Les ménages ont une meilleure capacité d’emprunt

Qu’en est-il de l’état du pouvoir d’achat de la population en matière d’achat immobilier au cours de la dernière décennie ? Dans les faits, la période actuelle serait des plus prolifiques pour les acquéreurs. La Banque centrale européenne (BCE) continue de soutenir la consommation des particuliers et des professionnels en favorisant une politique de taux d’intérêt extrêmement bas vouée à enrailler une phase dynamique pour l’investissement.
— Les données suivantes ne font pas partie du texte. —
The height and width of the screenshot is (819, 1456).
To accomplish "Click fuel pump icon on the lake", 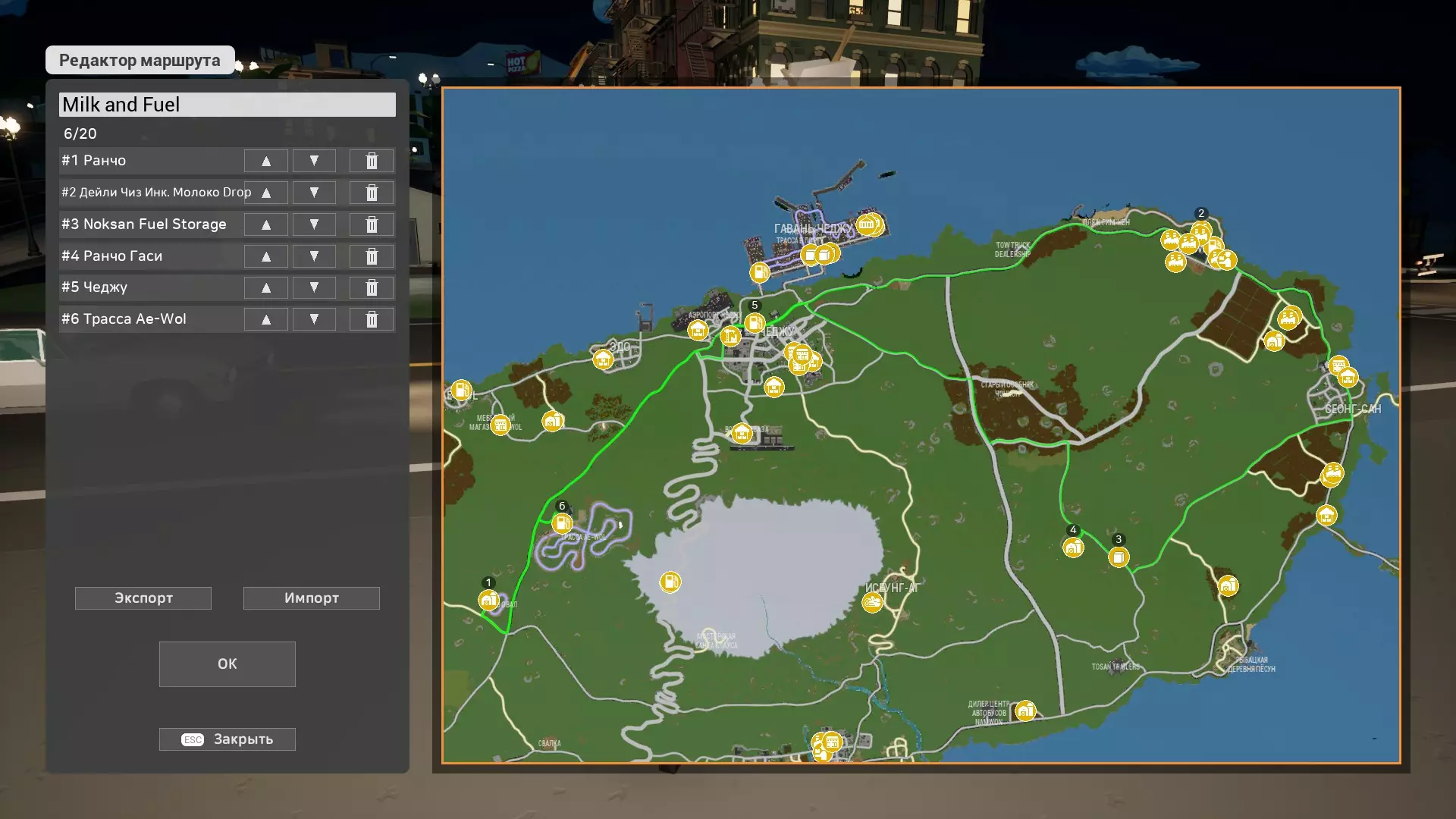I will 670,582.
Parallèlement, c’est bel et bien le marché de l’immobilier qui tire son épingle et d’autant plus les Français.

En effet, leur pouvoir d’achat s’est grandement amélioré depuis 10 ans d’après une étude publiée par un établissement bancaire. En l’occurrence, la progression s’établit à +36% de surfaces habitables supplémentaires entre 2008 et 2018 lors de l’achat d’un logement. Mais si cette hausse fait guise de moyenne pour la totalité du territoire, elle est beaucoup plus relative dans les grandes métropoles. À Paris et à Lyon, elle est respectivement de +10,5% et de +9%. À l’inverse, la ville de Bordeaux déroge à la règle avec un recul du pouvoir d’achat immobilier de -0,4% expliqué par une forte revalorisation des prix sur le marché local.

Les taux bas garants de l’amélioration du pouvoir d’achat

Mais il semble que cela soit le coût du crédit qui pèse le plus dans les facteurs positifs pour le pouvoir d’achat immobilier. Une non-surprise au regard de la différence du taux d’intérêt moyen pratiqué entre les deux périodes étudiées. Effectivement, les acheteurs parvenaient à obtenir un taux d’emprunt moyen de 1,4% en 2018 alors qu’il était de 4,7% dix ans plus tôt. Un écart suffisamment conséquent pour diminuer les intérêts à payer à un organisme prêteur. Et cette nouvelle marge financière qui est dorénavant conservée peut également s’injecter dans le crédit afin d’emprunteur un montant plus élevé. Ainsi, les futurs propriétaires ont été capables en 2018 d’acheter un logement d’une tranche de prix supérieure par rapport en 2008.

Enfin, les conditions d’emprunt ne vont pas changer durant toute l’année 2019 et resteront très accommodantes. En avril 2019, l’Observatoire Crédit Logement CSA avance que le taux moyen pratiqué par les banques s’établissait à 1,35% tout proche du record historique de novembre 2016 (1,33%). Les Français ont donc encore le feu vert pour se lancer dans leur projet immobilier. Pour cela, si les banques traditionnelles constituent une étape phare pour réaliser la phase de financement, d’autres alternatives sont à étudier. En l’espèce, un nouveau projet immobilier peut être financé au sein d’une demande de rachat de crédit. Ici, l’opération consiste à créer une seule mensualité de crédit à taux unique en regroupant l’ensemble des prêts d’un foyer. S’il procure une facilité dans la gestion budgétaire, ce regroupement de crédits peut parfaitement s’accorder à la situation financière d’un foyer en réduisant jusqu’à 60% les mensualités prélevées une fois par mois.